Tips for Investor Refinancing
As one might expect, refinancing an investment property isn’t as easy as refinancing a primary residence. Lenders are aware that investors have at least two mortgages ― one on their investment property and one on their primary residence ― and if the investor falls on hard times, the investment property is more likely to suffer delinquent payments. Therefore, lenders usually require investors to already have a substantial stake in their properties before they can refinance. While lenders are flexible in regards to credit scores, income, and cash reserves, nearly all demand a 75 percent loan-to-value ratio on properties before investors can refinance. That means investors must have paid at least 25 percent of the cost of the property, giving them greater incentive to continue paying the mortgage.
Investors might also be interested in knowing that most lenders will not allow a single borrower to acquire more than four mortgages on residential properties. Though investors can own more than four homes, only four can be purchased through traditional loans. The reasons for this are manifold. For one, lenders want to ensure investors can make their payments, and the more loans an investor has, the less likely he or she is to pay them all in full. Additionally, the government wants to prevent wealthy investors from using government-backed loans to acquire too much property, effectively restricting lower-income families’ access to housing.
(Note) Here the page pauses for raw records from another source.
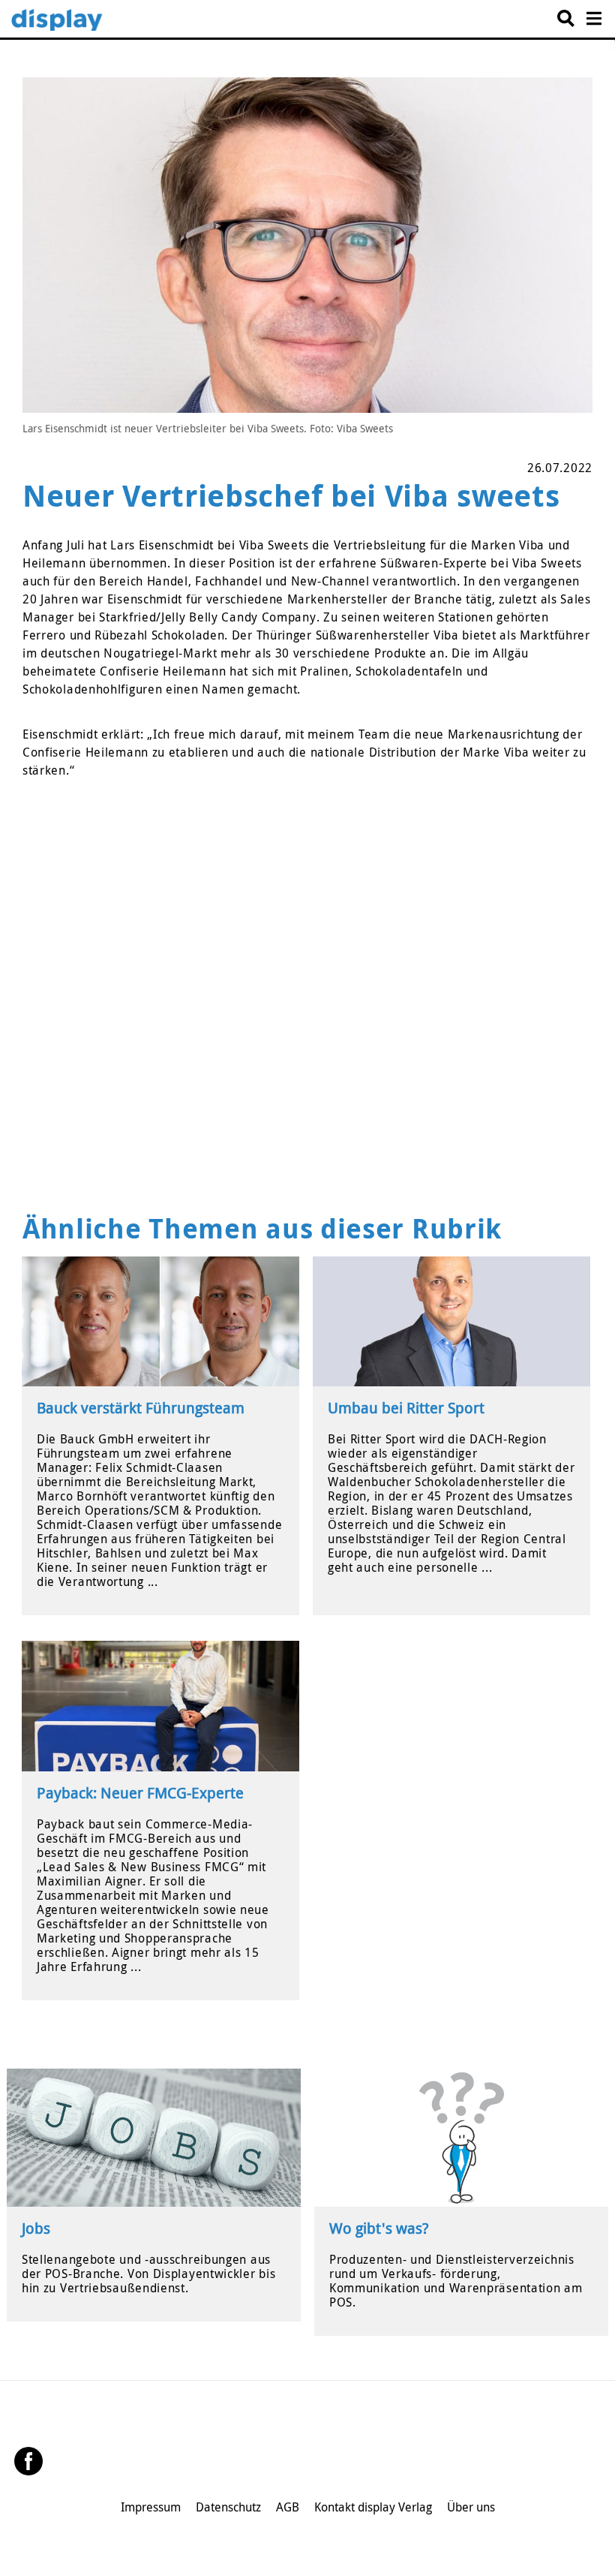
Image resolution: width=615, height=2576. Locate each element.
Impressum (151, 2507)
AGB (287, 2507)
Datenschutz (228, 2507)
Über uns (471, 2507)
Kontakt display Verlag (373, 2507)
Finally, homeowners who plan to relocate and rent out their old property are often tempted to refinance before purchasing a new primary residence to skirt around these sticky rules. However, that often constitutes loan fraud. Anytime a borrower acquires a mortgage, he or she must sign an affidavit that he or he intends to occupy that property for at least a year. Moving out before that period is up is legally dangerous, so investors should strongly consider either waiting out the year or following the clear avenues for refinancing investment properties.